My blogging, I hope, will add some transformation of "the darkness of depression into a creative force" in my life, and the lives of others. I'm beginning to find that to be true.

Rob-bear said...

® cw: We all face different challenges, and bring different resources to them. And, as I keep saying, "we get by with a little help from our friends." Like you.

® anonymous: Normally I don't deal with anonymous comments. You, however, are an exception. I appreciate your thoughts and suggestions.

® Teacher's Pet: Knowing that you're supporting me through your thoughts really helps, Jackie.
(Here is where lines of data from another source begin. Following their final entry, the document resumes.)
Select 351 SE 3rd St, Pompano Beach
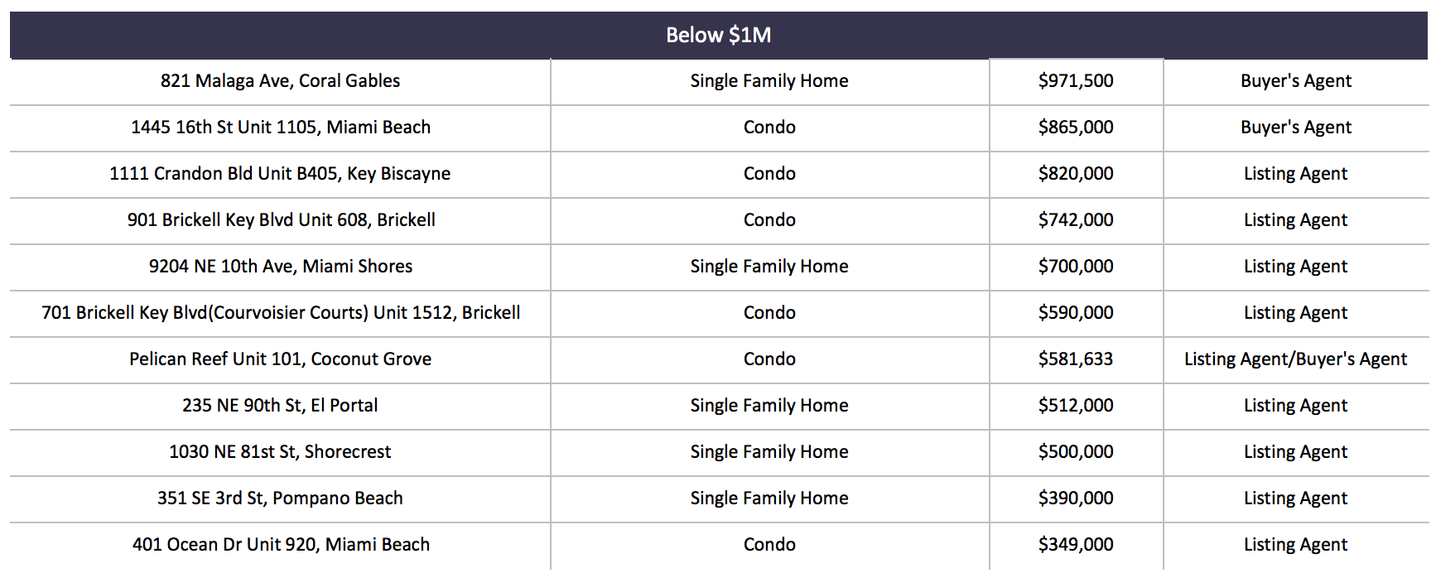 tap(280, 498)
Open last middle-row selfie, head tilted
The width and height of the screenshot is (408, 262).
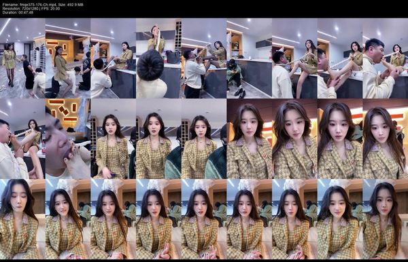pyautogui.click(x=385, y=138)
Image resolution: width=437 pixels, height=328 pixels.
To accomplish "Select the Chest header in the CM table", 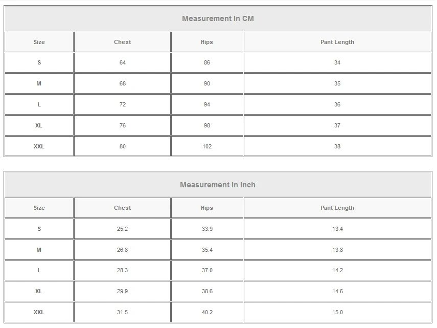I will 122,42.
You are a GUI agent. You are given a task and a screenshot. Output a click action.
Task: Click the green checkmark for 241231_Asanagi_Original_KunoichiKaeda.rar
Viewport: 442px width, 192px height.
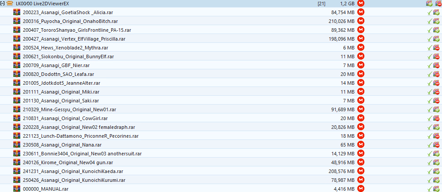429,171
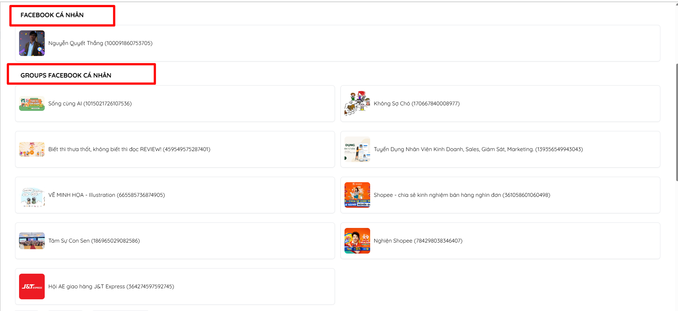Select Nguyễn Quyết Thắng (100091860753705) account name
The image size is (678, 311).
(x=100, y=43)
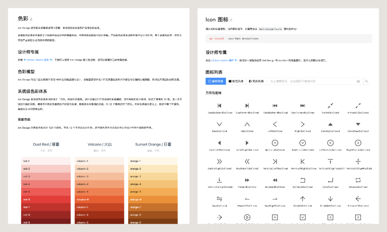
Task: Open the Kitchen Sketch plugin link in color page
Action: point(38,60)
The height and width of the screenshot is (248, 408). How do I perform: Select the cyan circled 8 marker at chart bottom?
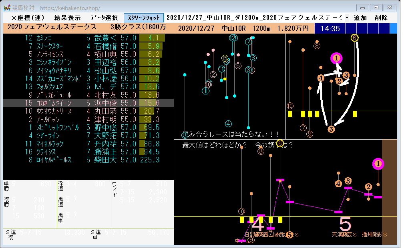click(185, 135)
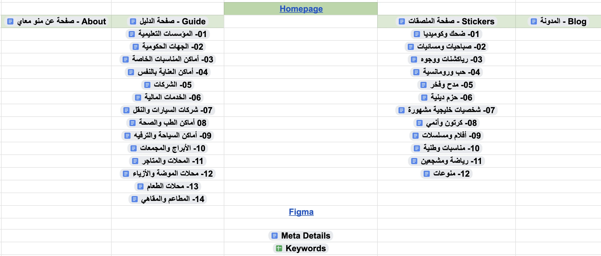
Task: Open Stickers item 01 document chip
Action: (x=451, y=34)
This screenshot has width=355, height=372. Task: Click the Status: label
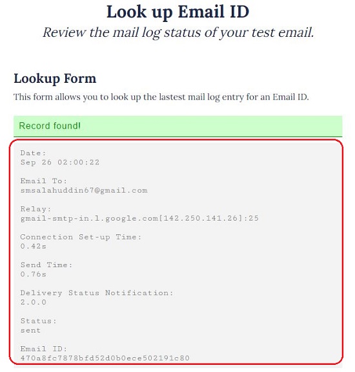pos(38,321)
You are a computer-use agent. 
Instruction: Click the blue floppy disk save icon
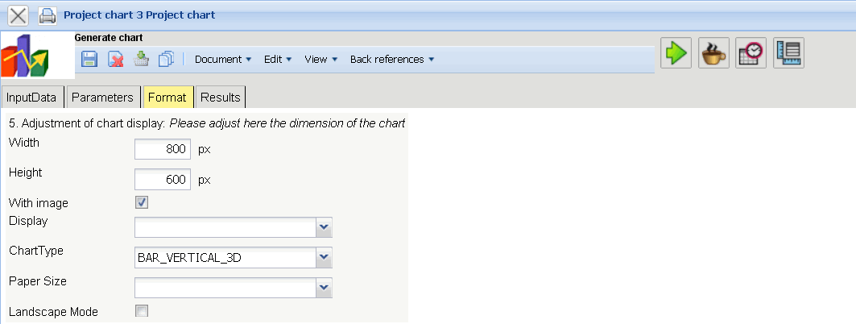click(90, 59)
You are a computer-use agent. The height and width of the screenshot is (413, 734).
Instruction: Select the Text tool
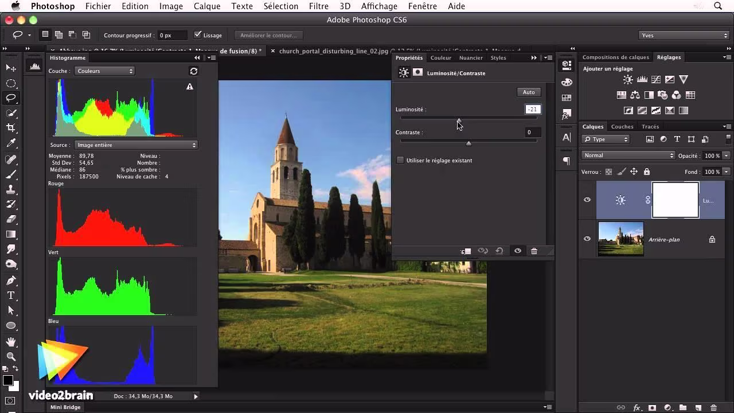pos(11,295)
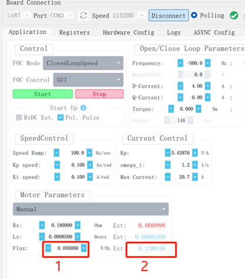Click the Ls estimated value field
Screen dimensions: 245x279
[150, 237]
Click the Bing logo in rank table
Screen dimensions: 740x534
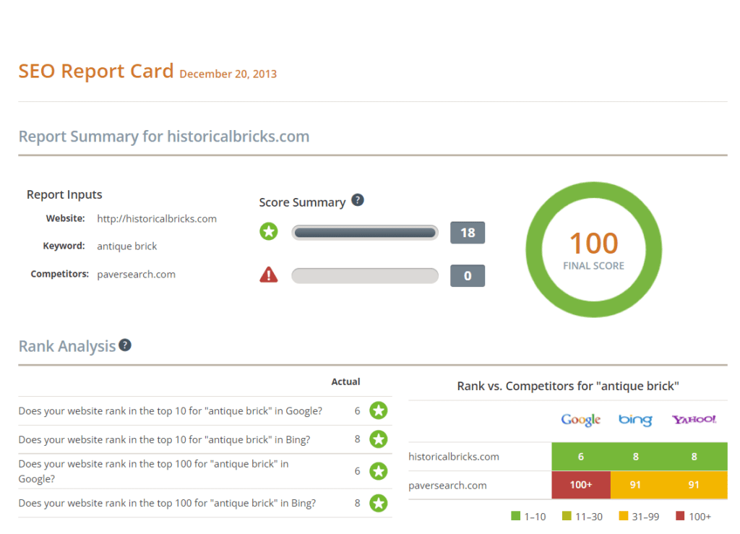635,420
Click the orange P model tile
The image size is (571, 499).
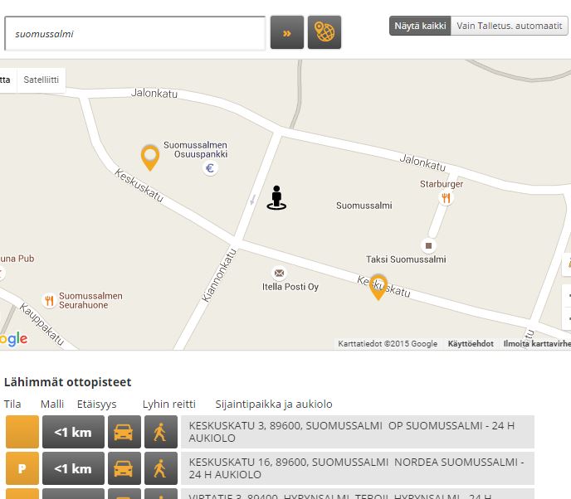tap(22, 468)
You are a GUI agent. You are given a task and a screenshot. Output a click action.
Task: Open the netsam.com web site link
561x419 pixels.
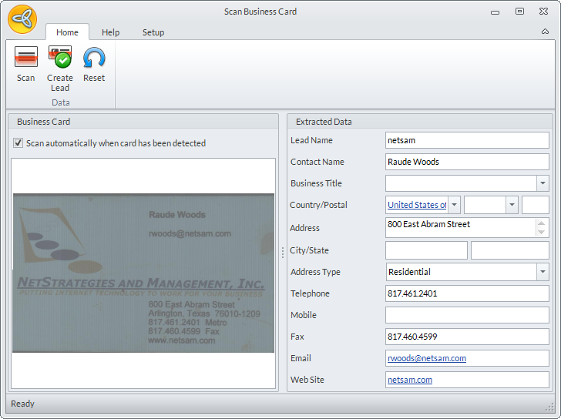pos(409,380)
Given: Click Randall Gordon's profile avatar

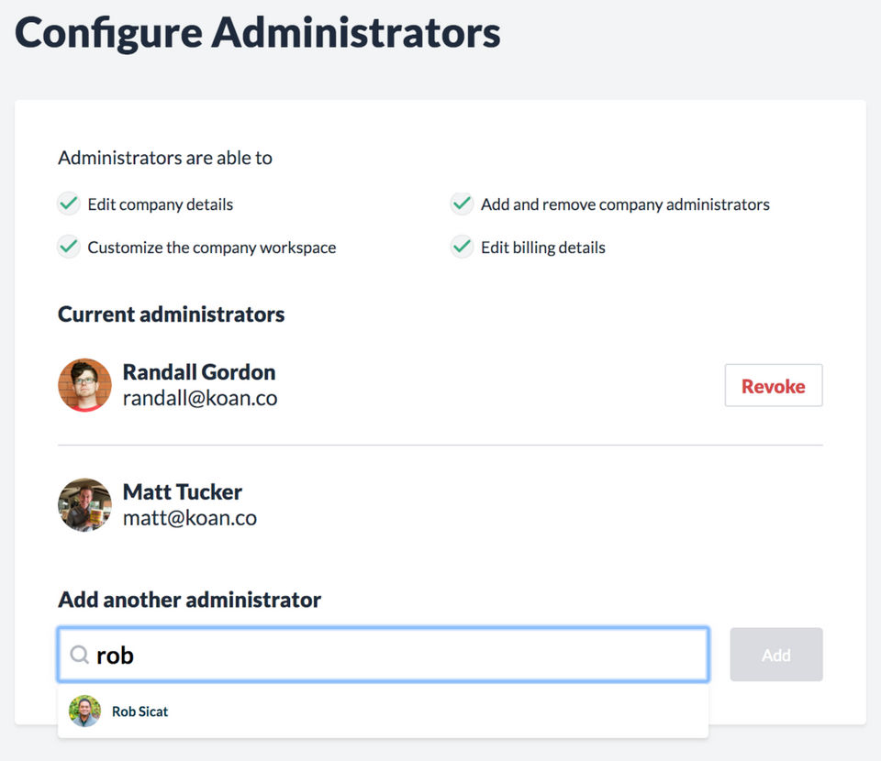Looking at the screenshot, I should [84, 385].
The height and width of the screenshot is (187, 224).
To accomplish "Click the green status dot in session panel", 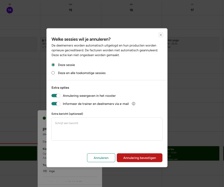I will 44,118.
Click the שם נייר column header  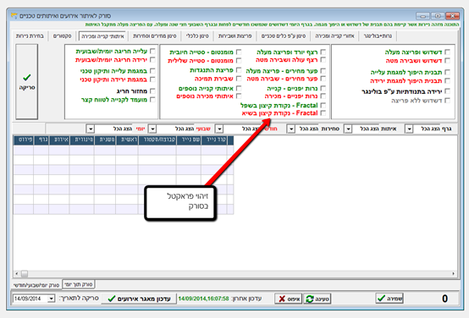pyautogui.click(x=189, y=140)
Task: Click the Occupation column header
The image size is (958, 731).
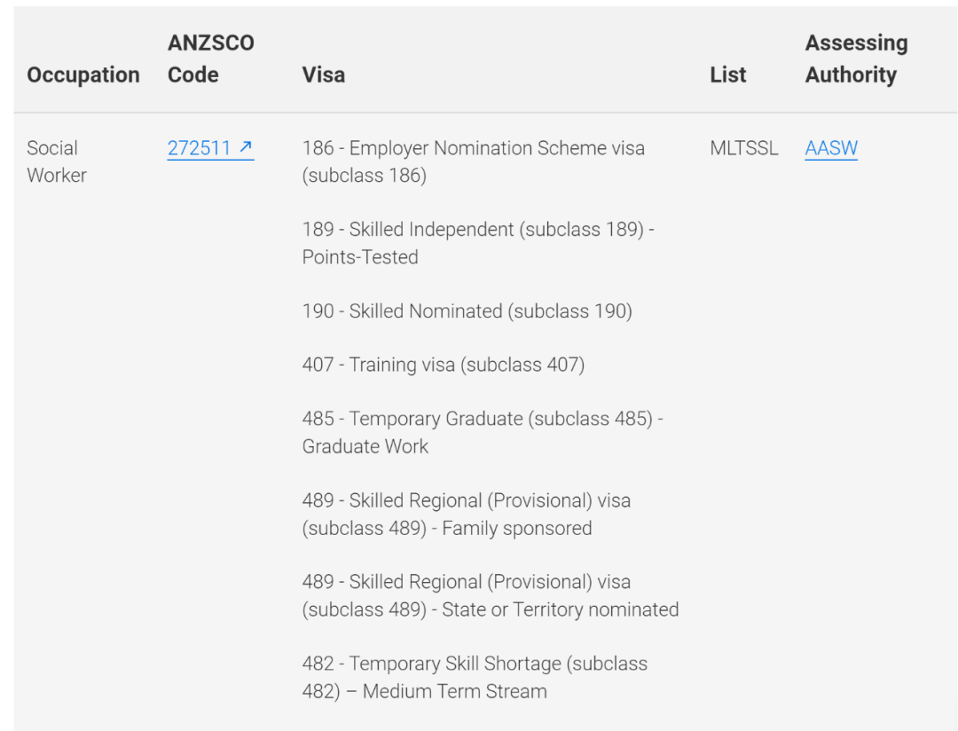Action: point(83,75)
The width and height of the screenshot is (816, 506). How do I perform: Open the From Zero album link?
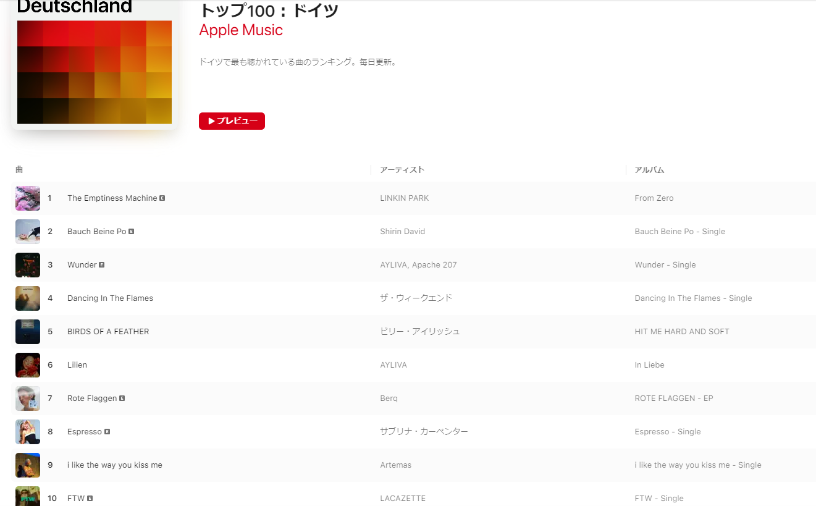click(654, 198)
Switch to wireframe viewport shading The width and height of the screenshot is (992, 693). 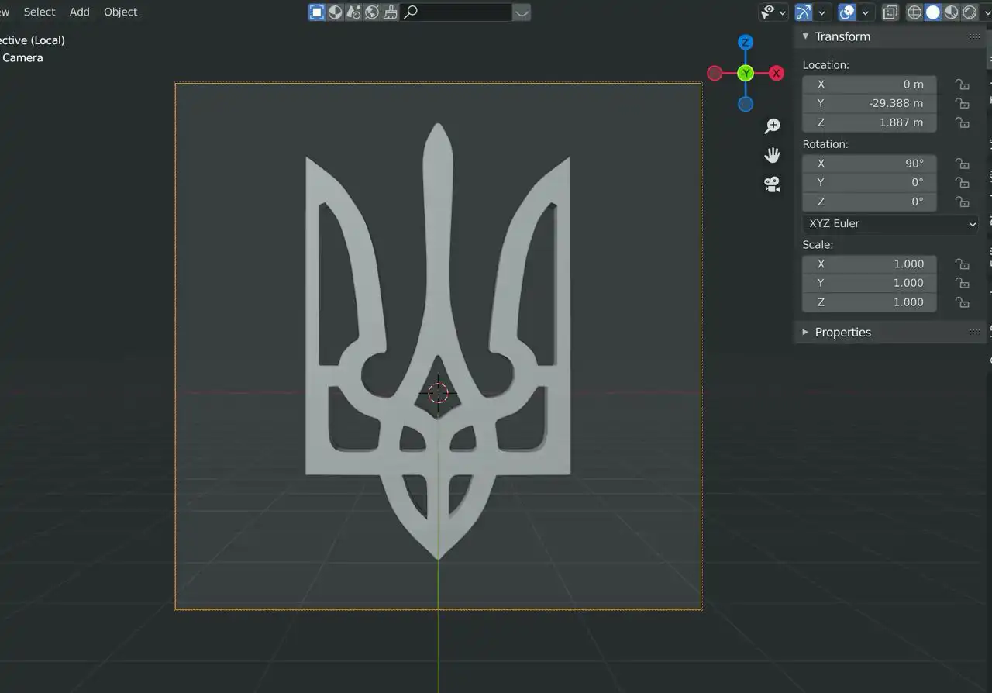915,12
® Lydia@OTV: Welcome, and thanks for dropping by and sharing a thought.
Yes, depression hurts. Knowing that we're not alone in this, helps. I hope to see you again.

The Blog Fodder said...

Hi, RB. Catching up on my blog reading. RE suicide, there is no sense going out any earlier than you have to, you are correct in that. I too am going to hang around for as long as they let me.
Bad choice of words.

Ropes and bridges don't appeal to me anyhow. I'm terrified of the idea of choking. Poison is a hard way to go. Read the symptoms sometime of various poisons and it is enough to scare you. I prefer the idea of a gunshot. But if I had a gun, there are so many others that need shooting worse than I so it is a good thing I could never qualify to buy one (too dumb to pass the paperwork).

Lori said...

I am not sure how I found my way to your blog but I sure am glad I did. I have struggled with depression associated to living with pain. I also suffer from PTSD so my heart goes out to you.

You are right, it's the invisable scars that are the most troubling or painful.

I am really really thankful that you have survived all the things you have. I am thankful that you have faith, persistance and orneriness to keep you going.

It might seem crazy since I just met your blog today and you don't know me, but I wish I could give you a hug right now. Since I can't I send one to you through the internet...((((Rob-bear))))))
I've already said a prayer for you.

Please know that you are not alone with how you feel. Thank you for sharing your story! XX Lori

Rob-bear said...

® Blog Fodder: An "interesting" choice of words in your first paragraph. Not to worry; don't get hung up about it.
Smart move not to have a gun. As an American blog friend explained for not having one, he's concerned some day his wife might shoot him. (Can't figure that out; he's such a great guy!)

Rob-bear said...

® Lori: Thanks for coming up from Minnesota for a visit.

I appreciate very much your comments and support.